In Hirokazu Kore-eda's beautiful examination of a broken family trying to make a life for itself, we get a glimpse at both Japanese tradition and culture, as well as the humility and kindness human beings are capable of. Umimachi Diary or Our Little Sister is almost classically Japanese in its admiration of the beauty found within the changing of the seasons, which mark the passage of time throughout the film like chapters, as well as its appreciation of good food, and the traditions that bind family life.

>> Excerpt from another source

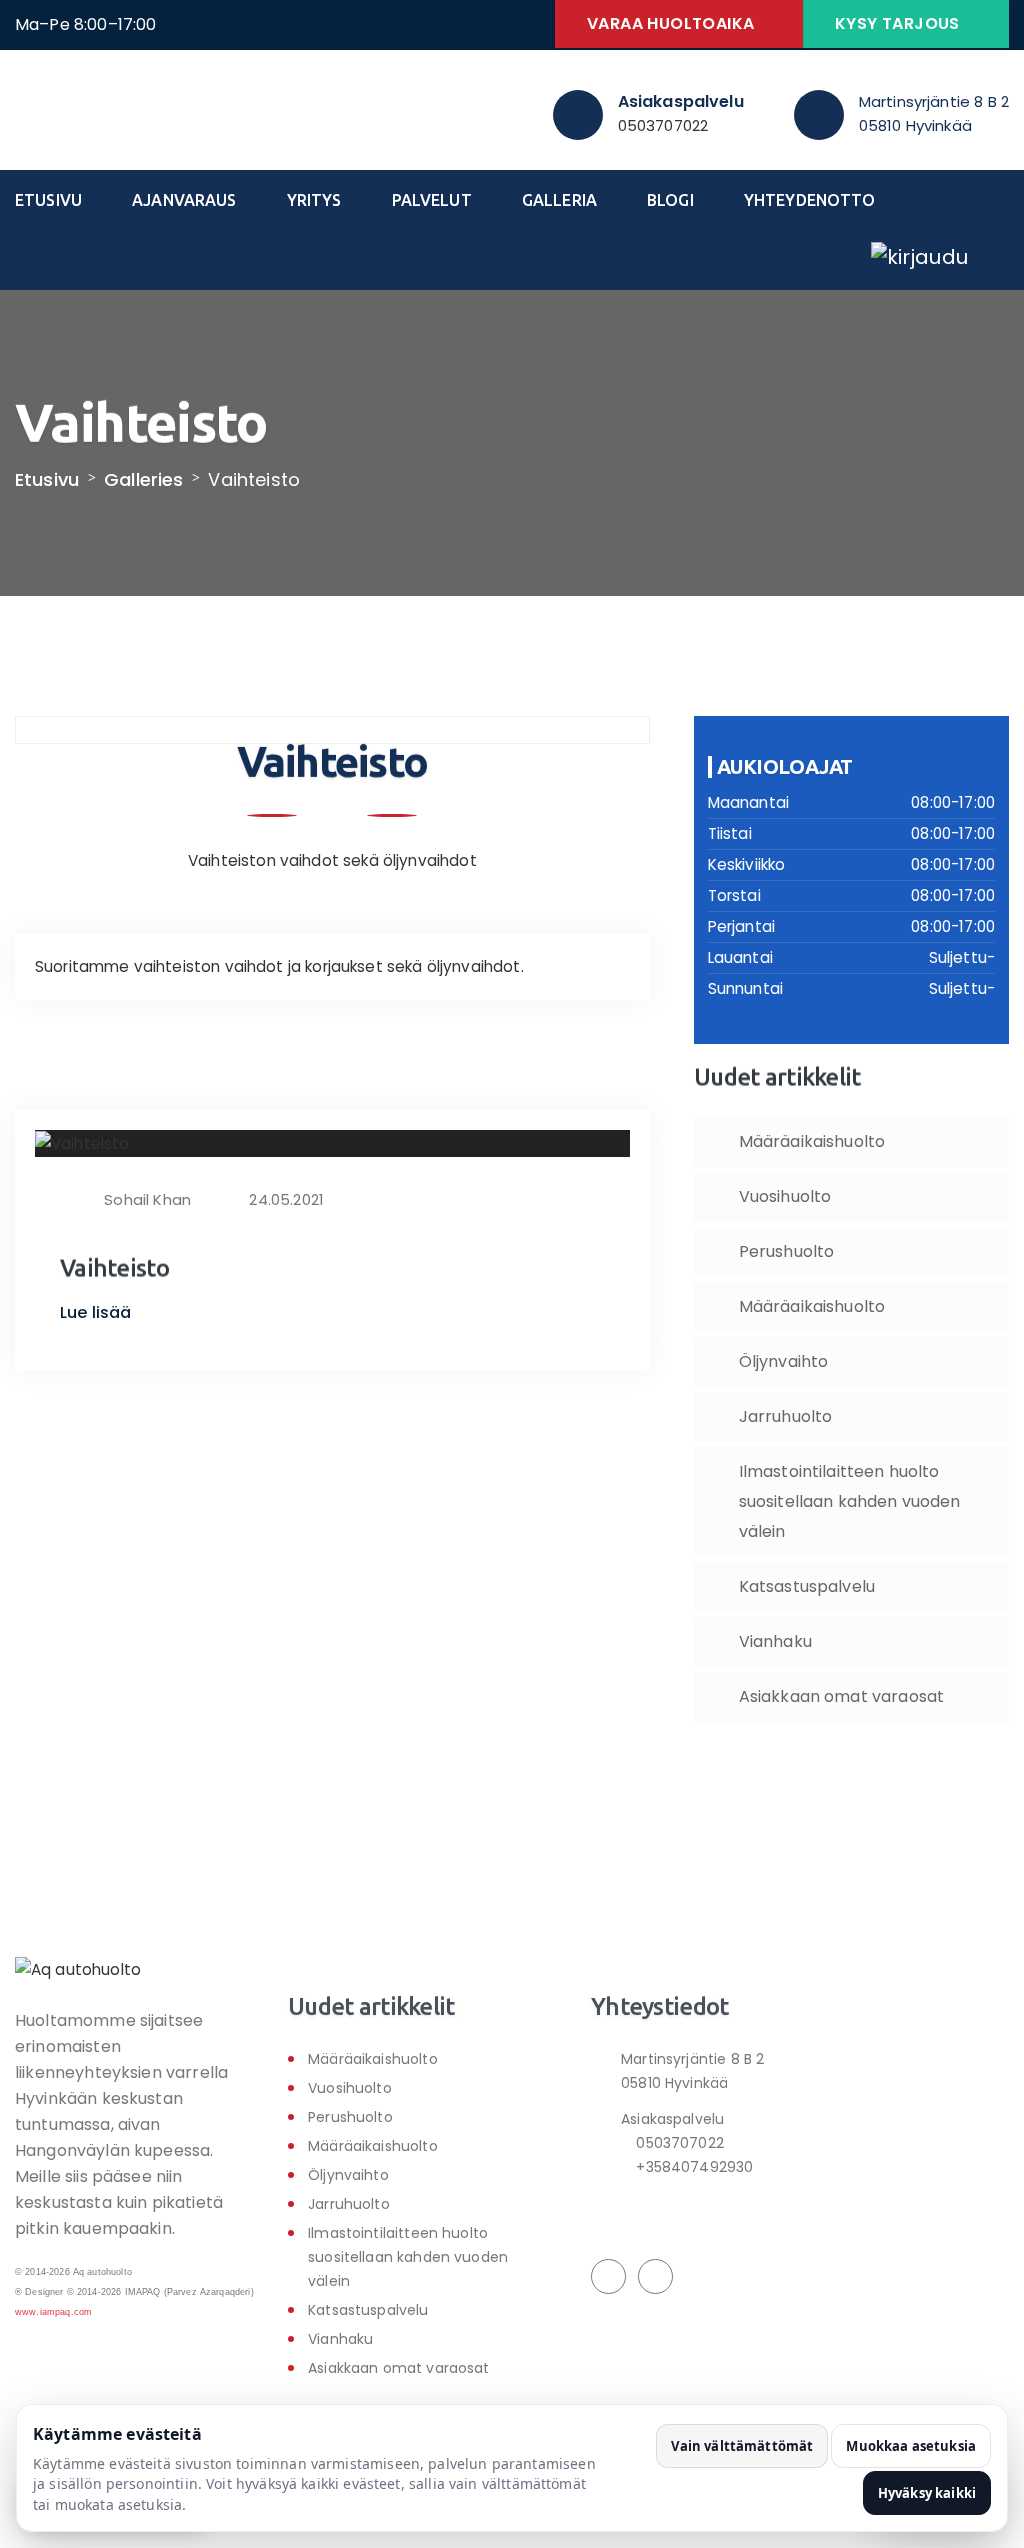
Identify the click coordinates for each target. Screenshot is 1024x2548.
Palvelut (432, 200)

It's also a film about women, their tenderness and their strength, with Kore-eda paying the utmost respect to the intricacies of their characters. The connection between the sisters is real, believable, but what lets the story down is the seamlessness of the events that occur. Suzu naturally fits into the Koda family household like a missing puzzle piece, and quickly makes friends at her new school. The only real threat to the harmony of the household is when the girls' mother arrives, dubiously threatening to sell their house. However even this falls flat. There are some pristine shots and the four girls have an undeniable bond of sisterhood with one another that's very believable, but somehow everything seems too perfect, and you may find yourself searching for something deeper amongst all these very light moments, exchanged smiles and falling cherry blossom petals all making for beautiful imagery with very little substance. The girls manage to forgive a father they either haven't met, or seen for 15 years, and spend their time eating and merrily making mostly superficial conversation discussing romance and food, which is all very interesting, but may leave you feeling a little hollow.

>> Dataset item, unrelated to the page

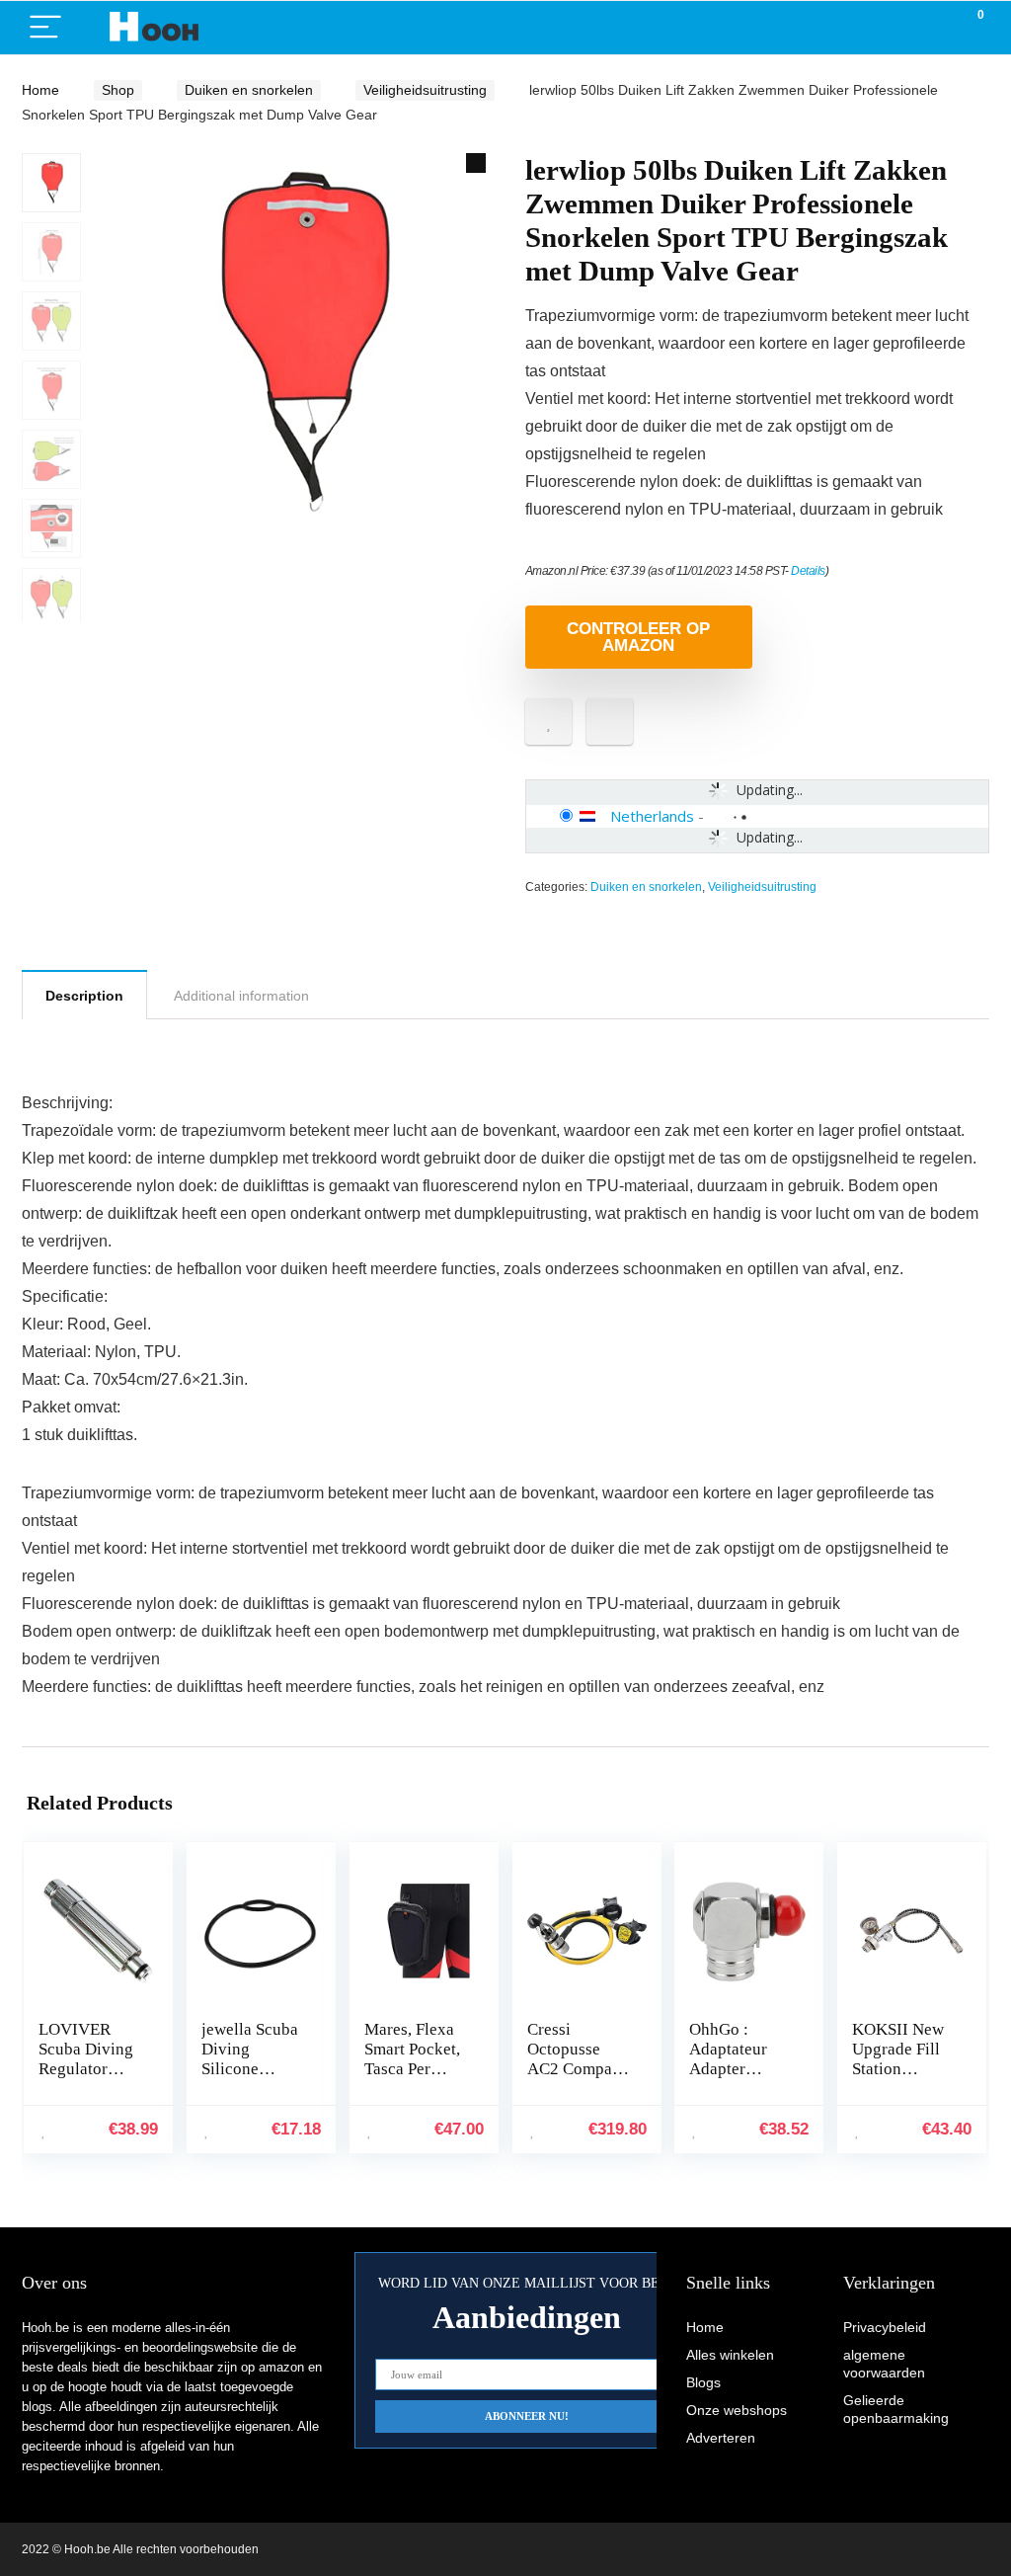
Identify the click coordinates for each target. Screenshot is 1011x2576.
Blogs (703, 2382)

As such, the melodrama you'd expect from such a story is lost and replaced instead with happy moment after happy moment, trivializing and diluting whatever message the film set out to put across. Though the characters are likeable, and their chemistry palpable, frustratingly they don't particularly progress. By the end, they're happier, though still in almost exactly the same place as when their stories began. Their unconventional family unit works out and everyone is happy, but their story could have easily been told in less than 2 hours. If you can appreciate the simplicity of what this film has to offer, Umimachi Diary is a delight to behold, though as charmingly optimistic and aesthetically elegant as it is, it reeks of untapped potential.